Instructions to follow> Could you restate exactly the lines that begin at the line with "English Books (429, 189)" and end at the final line of the data?

***** Provided data

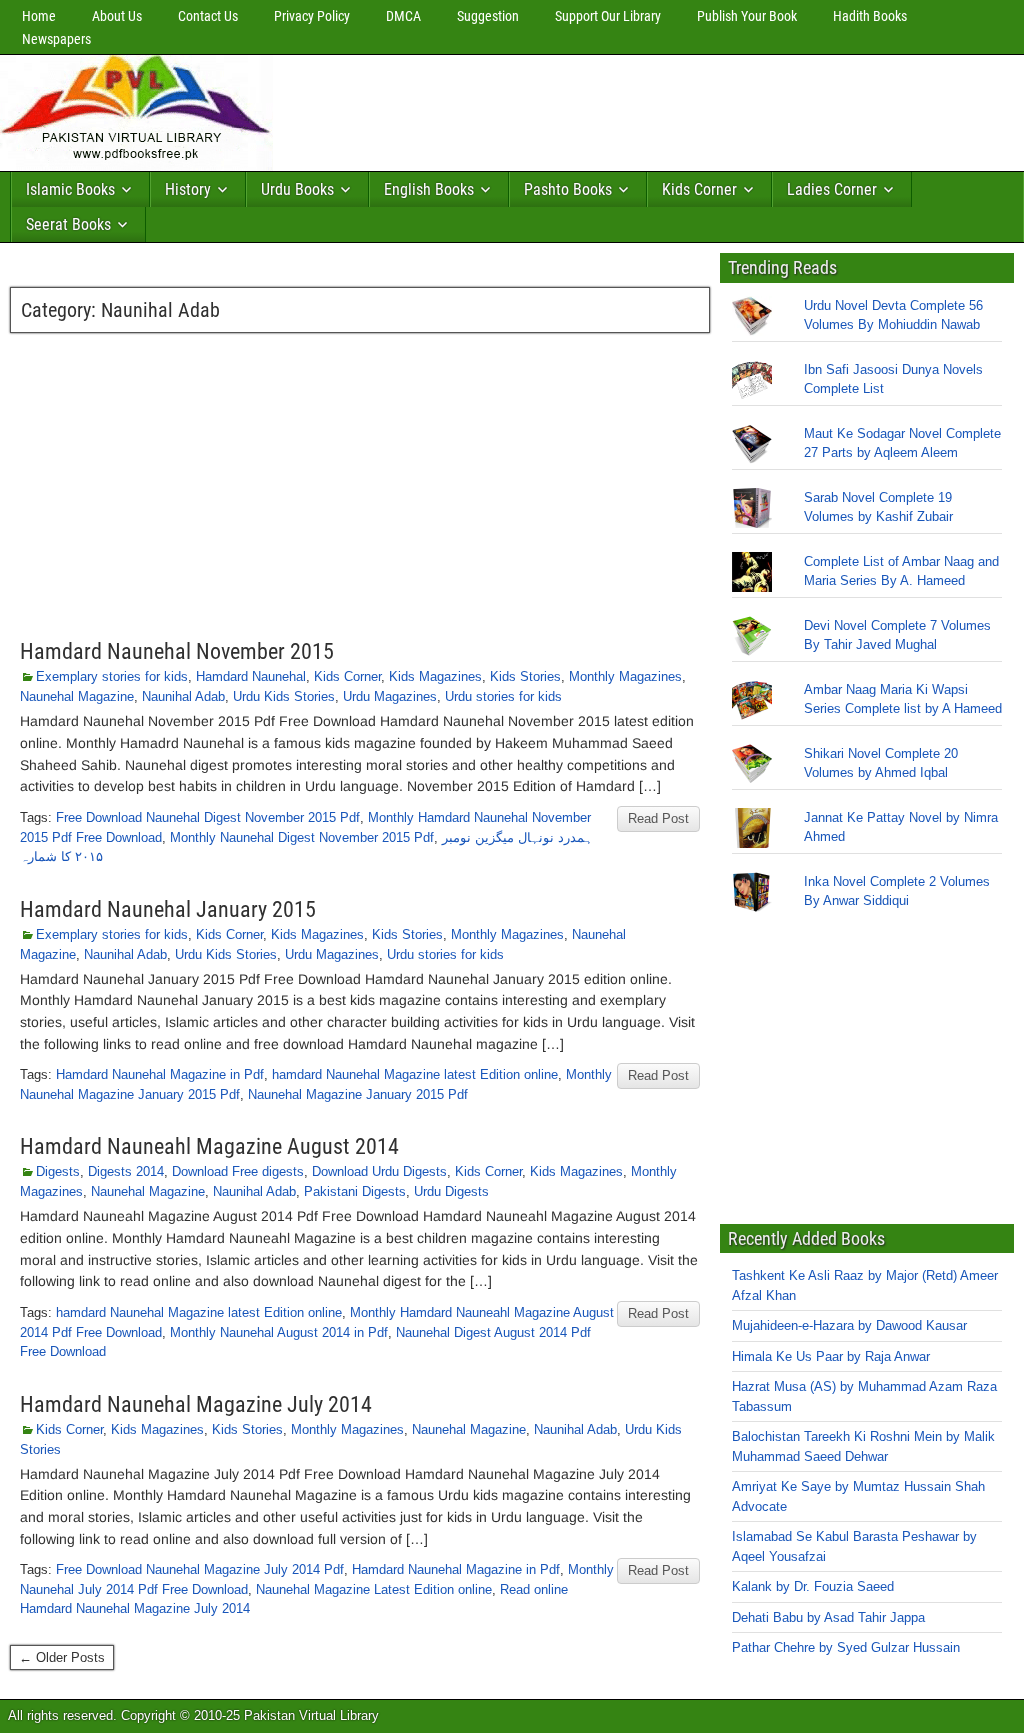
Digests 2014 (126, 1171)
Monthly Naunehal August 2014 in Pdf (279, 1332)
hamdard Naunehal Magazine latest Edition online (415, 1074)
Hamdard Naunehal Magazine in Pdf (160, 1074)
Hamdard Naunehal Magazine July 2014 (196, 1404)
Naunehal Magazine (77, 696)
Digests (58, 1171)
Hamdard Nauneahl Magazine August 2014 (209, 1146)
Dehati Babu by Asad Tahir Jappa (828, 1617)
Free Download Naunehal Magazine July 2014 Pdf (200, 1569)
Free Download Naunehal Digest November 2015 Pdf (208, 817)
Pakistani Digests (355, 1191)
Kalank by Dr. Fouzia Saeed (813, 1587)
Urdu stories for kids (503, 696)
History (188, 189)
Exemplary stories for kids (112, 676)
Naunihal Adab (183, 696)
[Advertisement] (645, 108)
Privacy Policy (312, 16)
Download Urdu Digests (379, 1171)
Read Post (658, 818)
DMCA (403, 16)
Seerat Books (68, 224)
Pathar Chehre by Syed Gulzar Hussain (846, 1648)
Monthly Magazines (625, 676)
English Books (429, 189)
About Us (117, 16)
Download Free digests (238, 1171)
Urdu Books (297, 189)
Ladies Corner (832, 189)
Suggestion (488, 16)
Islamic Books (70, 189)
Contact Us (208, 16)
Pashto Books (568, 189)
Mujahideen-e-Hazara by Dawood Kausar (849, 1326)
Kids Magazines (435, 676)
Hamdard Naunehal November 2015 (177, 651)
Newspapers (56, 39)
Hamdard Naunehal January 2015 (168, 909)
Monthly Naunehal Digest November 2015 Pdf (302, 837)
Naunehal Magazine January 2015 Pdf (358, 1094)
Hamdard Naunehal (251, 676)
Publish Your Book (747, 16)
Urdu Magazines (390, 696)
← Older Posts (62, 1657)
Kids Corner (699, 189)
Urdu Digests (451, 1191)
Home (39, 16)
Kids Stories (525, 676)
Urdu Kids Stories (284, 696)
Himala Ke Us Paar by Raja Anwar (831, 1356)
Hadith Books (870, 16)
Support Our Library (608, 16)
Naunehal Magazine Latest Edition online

**********

Reply>
English Books (429, 189)
About Us (117, 16)
Download Free digests (238, 1171)
Urdu Books (297, 189)
Ladies Corner (832, 189)
Suggestion (488, 16)
Islamic Books (70, 189)
Contact Us (208, 16)
Pashto Books (568, 189)
Mujahideen-e-Hazara by Dawood Kausar (849, 1326)
Kids Magazines (435, 676)
Hamdard Naunehal November 2015 (177, 651)
Newspapers (56, 39)
Hamdard Naunehal January 2015 (168, 909)
Monthly Naunehal Digest November 2015 Pdf (302, 837)
Naunehal Magazine January 2015 Pdf (358, 1094)
Hamdard Naunehal (251, 676)
Publish Your Book (747, 16)
Urdu Magazines (390, 696)
← Older Posts (62, 1657)
Kids Corner (699, 189)
Urdu Digests (451, 1191)
Home (39, 16)
Kids Stories (525, 676)
Urdu Kids Stories (284, 696)
Himala Ke Us Paar by Raja Anwar (831, 1356)
Hadith Books (870, 16)
Support Our Library (608, 16)
Naunehal Magazine Latest Edition online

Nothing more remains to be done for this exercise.